# Bessingham Manor Internals August 2012



## darbians (Aug 27, 2012)

My first explore with company. A good job as I would not of got in like the others who have gone recently. Through sheer determination of the lady that went with me we found a way in. Yes we did get stung a lot!
This is an amazing place but really is in a bad state.
Big thanks to Ze!!!!!!

Ground floor










































First floor











Second floor


----------



## flyboys90 (Aug 27, 2012)

Very interesting,thanks for sharing.


----------



## LairdOfLochaber (Aug 28, 2012)

Looks like there's a lot of water damage & the roof needs to be replaced, but it must not be completely gone. A place like this could still be salvageable, couldn't it? Seems like the National Trust, or somebody who cares about preservation, should find a way to offer low interest loans for re-roofing projects on historic buildings. The roof is always the most important thing to save.


----------



## LairdOfLochaber (Aug 28, 2012)

Crikey! I googled this place after seeing your pics and found it's listed for sale at 590,000 pounds! Only has 4.5 acres with it, so they must think very highly of the location! The listing says a buyer could salvage the materials & build a new house out of it. Why would anybody go to that much trouble & expense, when there are intact houses available for a lot less than that? Seems rather mad to me. On another site, the owners complained that after some pics were posted, two of the remaining good fireplace mantles were stolen.


----------



## darbians (Aug 28, 2012)

LairdOfLochaber said:


> Crikey! I googled this place after seeing your pics and found it's listed for sale at 590,000 pounds! Only has 4.5 acres with it, so they must think very highly of the location! The listing says a buyer could salvage the materials & build a new house out of it. Why would anybody go to that much trouble & expense, when there are intact houses available for a lot less than that? Seems rather mad to me. On another site, the owners complained that after some pics were posted, two of the remaining good fireplace mantles were stolen.

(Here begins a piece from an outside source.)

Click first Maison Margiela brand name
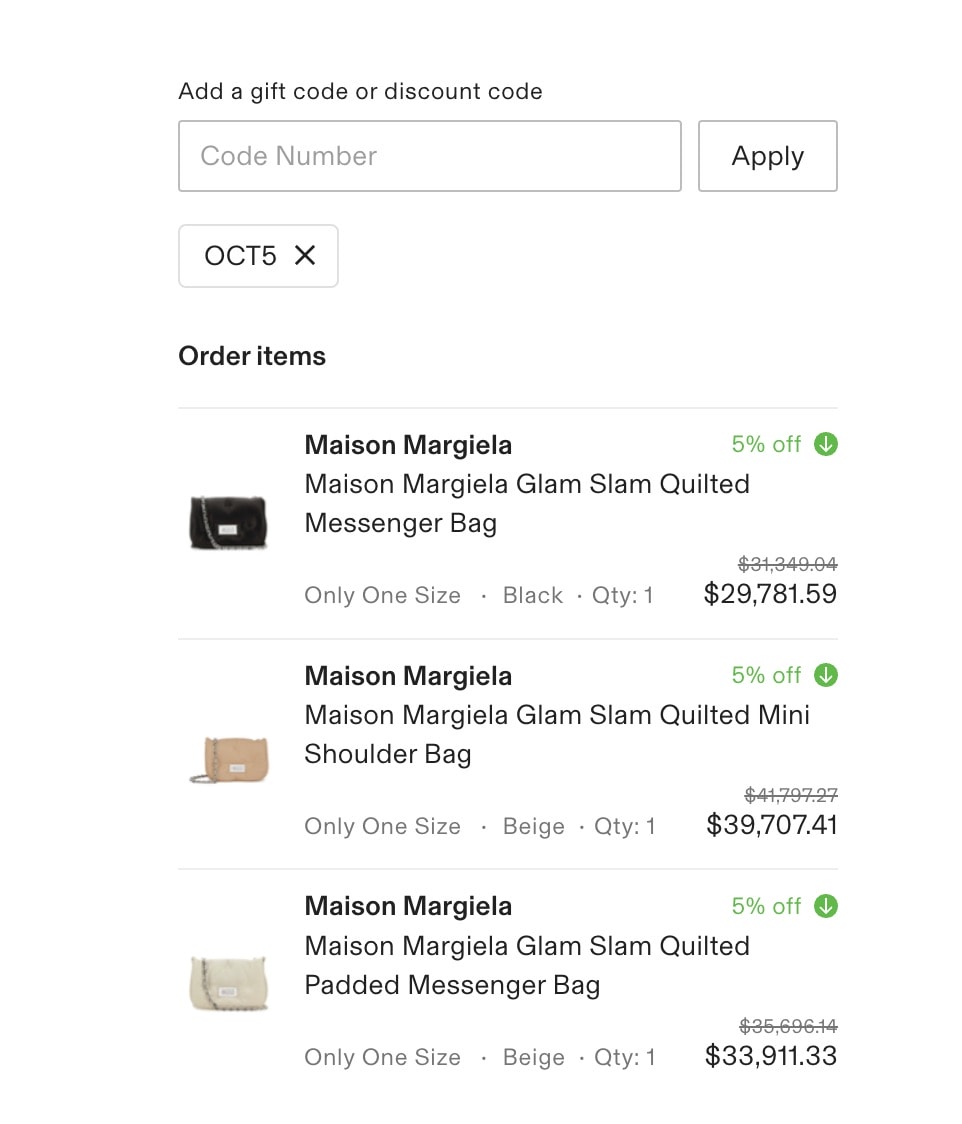The image size is (962, 1124). coord(408,445)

I saw that too its a shocking amount of money. It could be an investment, if they were able to build more homes on the land. If the owners were bothered about it they should of looked after the place!




LairdOfLochaber said:


> Looks like there's a lot of water damage & the roof needs to be replaced, but it must not be completely gone. A place like this could still be salvageable, couldn't it? Seems like the National Trust, or somebody who cares about preservation, should find a way to offer low interest loans for re-roofing projects on historic buildings. The roof is always the most important thing to save.

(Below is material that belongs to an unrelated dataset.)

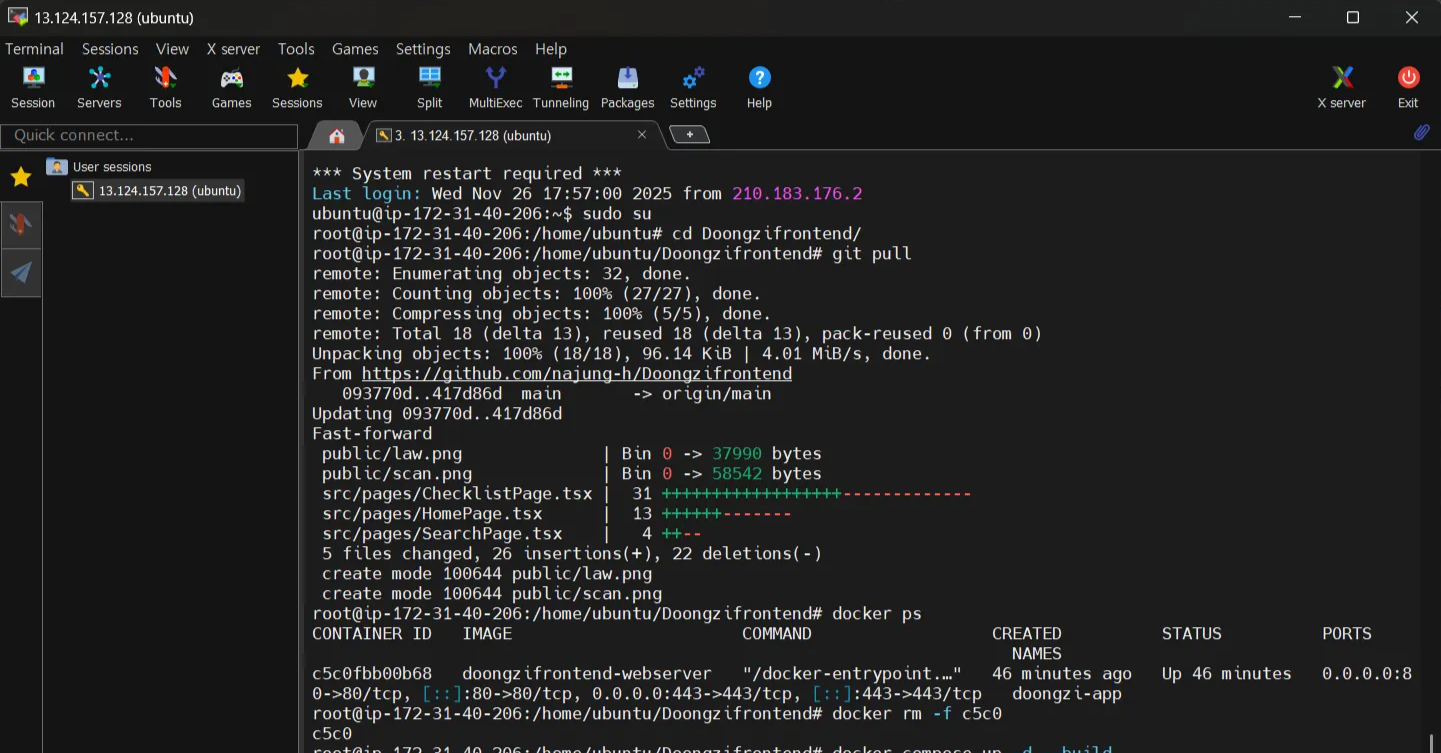
Task: Open the Servers tool
Action: click(x=99, y=87)
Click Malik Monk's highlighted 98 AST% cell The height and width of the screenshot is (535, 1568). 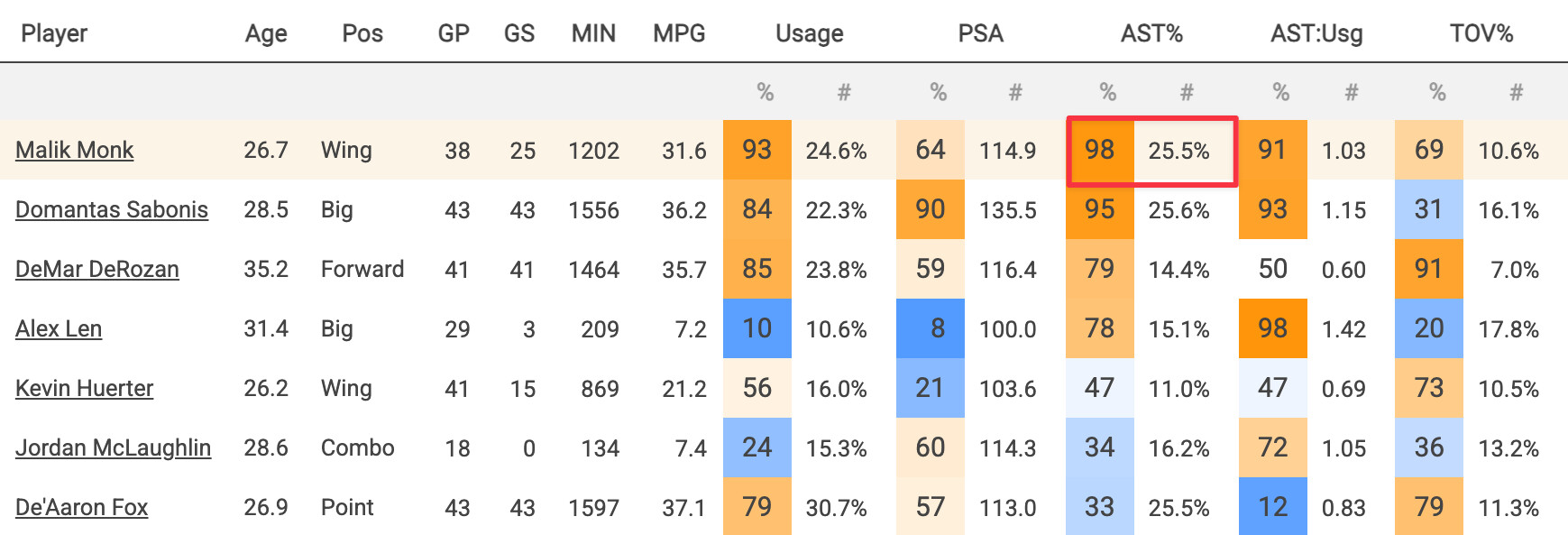(x=1100, y=151)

A lot of work needs to be done to restore it to its former glory. but it is possible. There have been a lot of articles about listed buildings in disrepair recently. Nothing is being done though, I don't understand the neglect!


----------



## kiss-my-pixels (Sep 4, 2012)

was great getting the chance to go back here again! and after out fight to with all those stinging nettles no way i was going to give up getting in there! was a great day out to!


----------



## UrbanX (Sep 4, 2012)

Glad to see you done it in the end! You went upstairs?  those floors are made of tracing paper


----------



## the_man_1984 (Sep 4, 2012)

Thanks for sharing these photos. 

I really do like this house and will have to keep my fingers crossed that I win the euro millions tonight so I can buy and restore the place to its former glory.


----------



## Ha.zel (Sep 4, 2012)

What a beautiful piano! I love the shots of the upstairs bedroom too, very nice lighting.


----------



## darbians (Sep 4, 2012)

If only the piano worked
Another from one of the bedrooms upstairs




[/url] A Bed Of Light by darbians, on Flickr[/IMG]


----------



## Maddie220790 (Sep 6, 2012)

These images are absolute beautiful! Hoping to go out there tomorrow to take a look!


----------



## Bones out (Sep 6, 2012)

Maddie220790 said:


> These images are absolute beautiful! Hoping to go out there tomorrow to take a look!

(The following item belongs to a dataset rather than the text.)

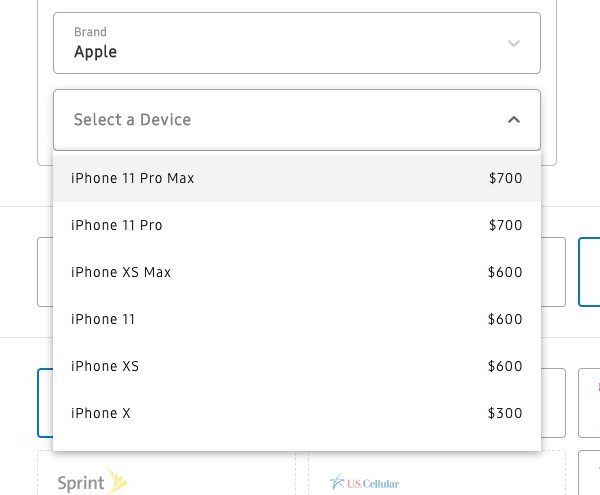Click the $700 value beside iPhone 11 Pro Max

[505, 179]
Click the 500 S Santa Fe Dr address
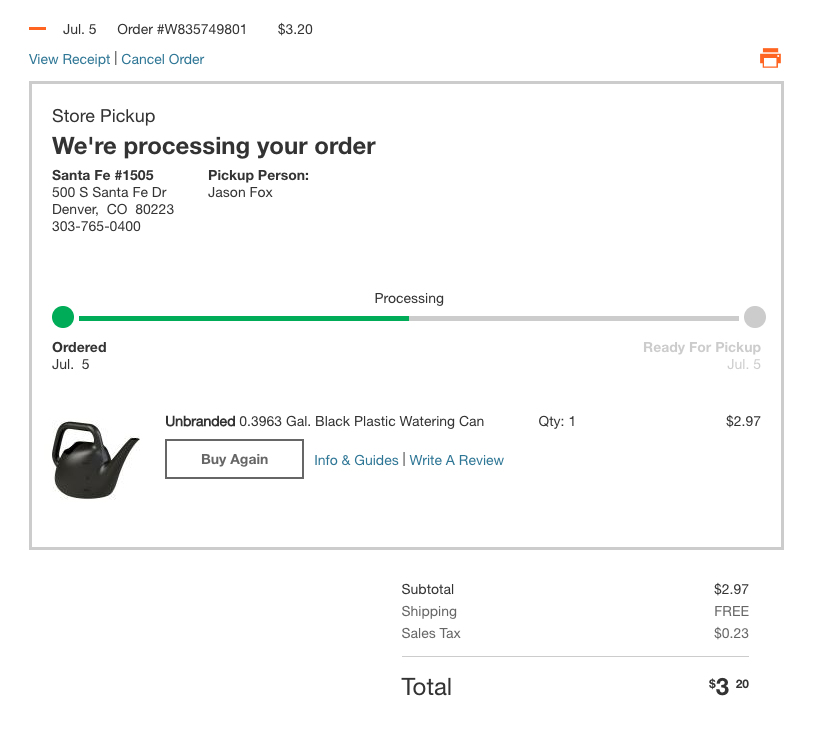 coord(109,192)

Maddie, best not say when on a public forum. There may be a camera thief or worse now waiting for you!

Explore safe mate


----------



## darbians (Dec 6, 2012)

This may be of interest to some.

Original plans by specialist developer Norwood Homes - given the go-ahead in August 2010 - aimed to demolish the old Bessingham Manor near Cromer and build a new nine-bedroomed property, using 19th century architect’s drawings.

But the plans have had to be scaled down after it proved impossible to find a buyer prepared to take on the project.

Now the plan is to create a smaller seven-bedroomed property with five reception rooms and space above the garaging to create an annex or home office.

The proposed house will be approximately 5,500 sqft less in gross internal floor area, with a less extensive range of outbuildings and secondary space.

As in the original plans, the new house will be constructed so it is more centrally located, away from its current position in the corner of the 4.5 acre site.

Norwood Homes marketed the original plans for the nine-bedroomed property for 24 months at various guide prices, and for the last 12 months, at £595,000.


----------



## Sshhhh... (Dec 6, 2012)

Lots of peely wallpaper and paint there! Looks like a great mooch, thanks for sharing


----------



## Silent_Master (Dec 8, 2012)

1 week ago went there but haven't go upstairs yet as don't sure floor is not safe but glad see all your picture things from upstairs  great thanks for share.


----------



## darbians (Dec 8, 2012)

Silent_Master said:


> 1 week ago went there but haven't go upstairs yet as don't sure floor is not safe but glad see all your picture things from upstairs  great thanks for share.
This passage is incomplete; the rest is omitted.